(Stored data)
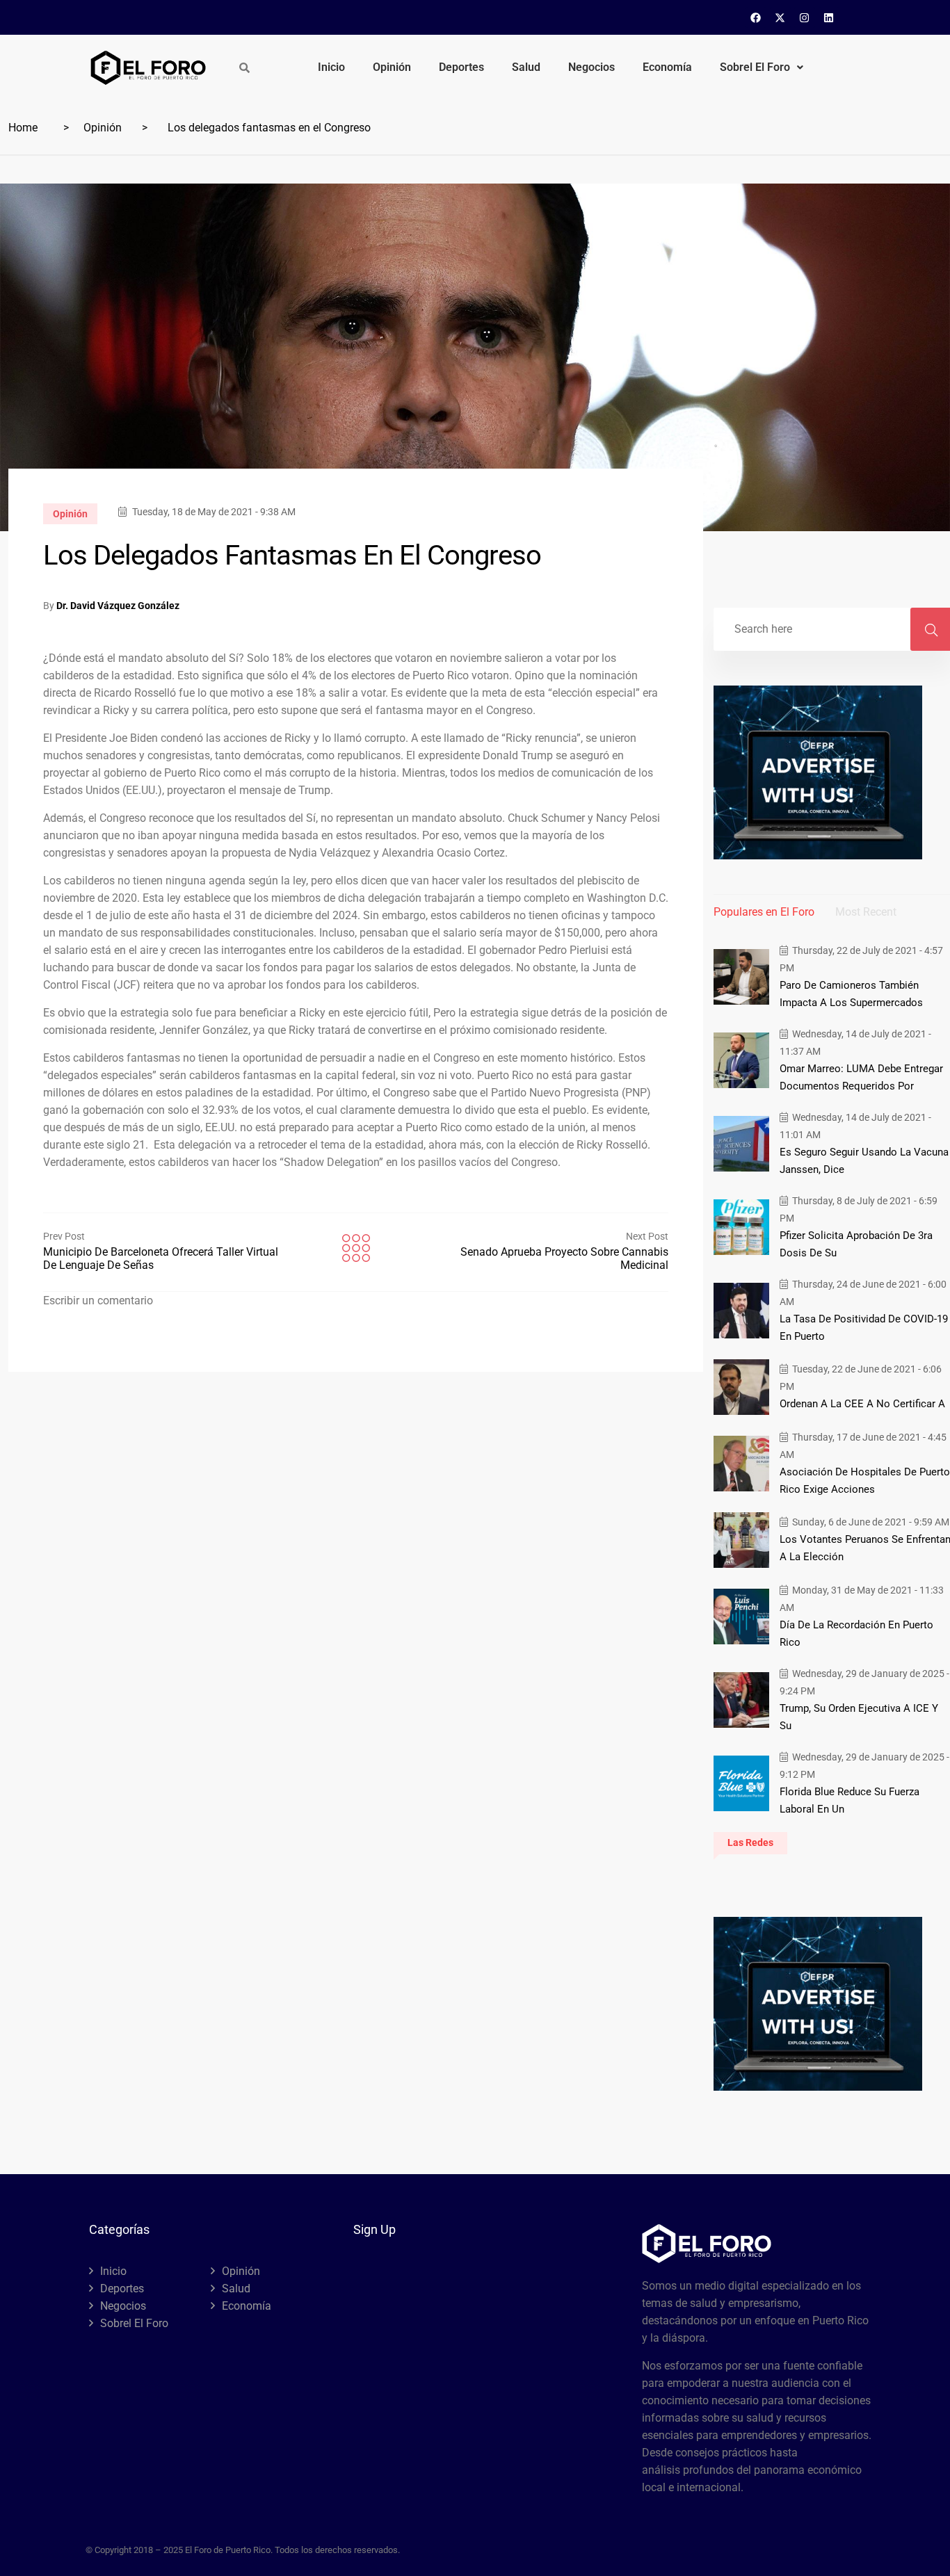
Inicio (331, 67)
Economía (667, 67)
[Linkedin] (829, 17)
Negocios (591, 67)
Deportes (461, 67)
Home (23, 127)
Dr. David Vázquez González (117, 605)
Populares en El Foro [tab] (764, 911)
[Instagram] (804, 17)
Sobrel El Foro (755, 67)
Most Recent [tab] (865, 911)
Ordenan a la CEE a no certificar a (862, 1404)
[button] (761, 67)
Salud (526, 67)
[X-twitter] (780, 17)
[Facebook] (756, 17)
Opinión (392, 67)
--
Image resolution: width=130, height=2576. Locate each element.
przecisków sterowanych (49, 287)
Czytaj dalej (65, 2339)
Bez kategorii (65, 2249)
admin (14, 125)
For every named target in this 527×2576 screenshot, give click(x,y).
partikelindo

**Task to complete**
Nothing should appear in the answer except the lines above from the line with "Bez kategorii (65, 2249)" through the line with "partikelindo", both included, written out exactly.

**Finished exercise**
Bez kategorii (65, 2249)
admin (14, 125)
For every named target in this 527×2576 screenshot, give click(x,y).
partikelindo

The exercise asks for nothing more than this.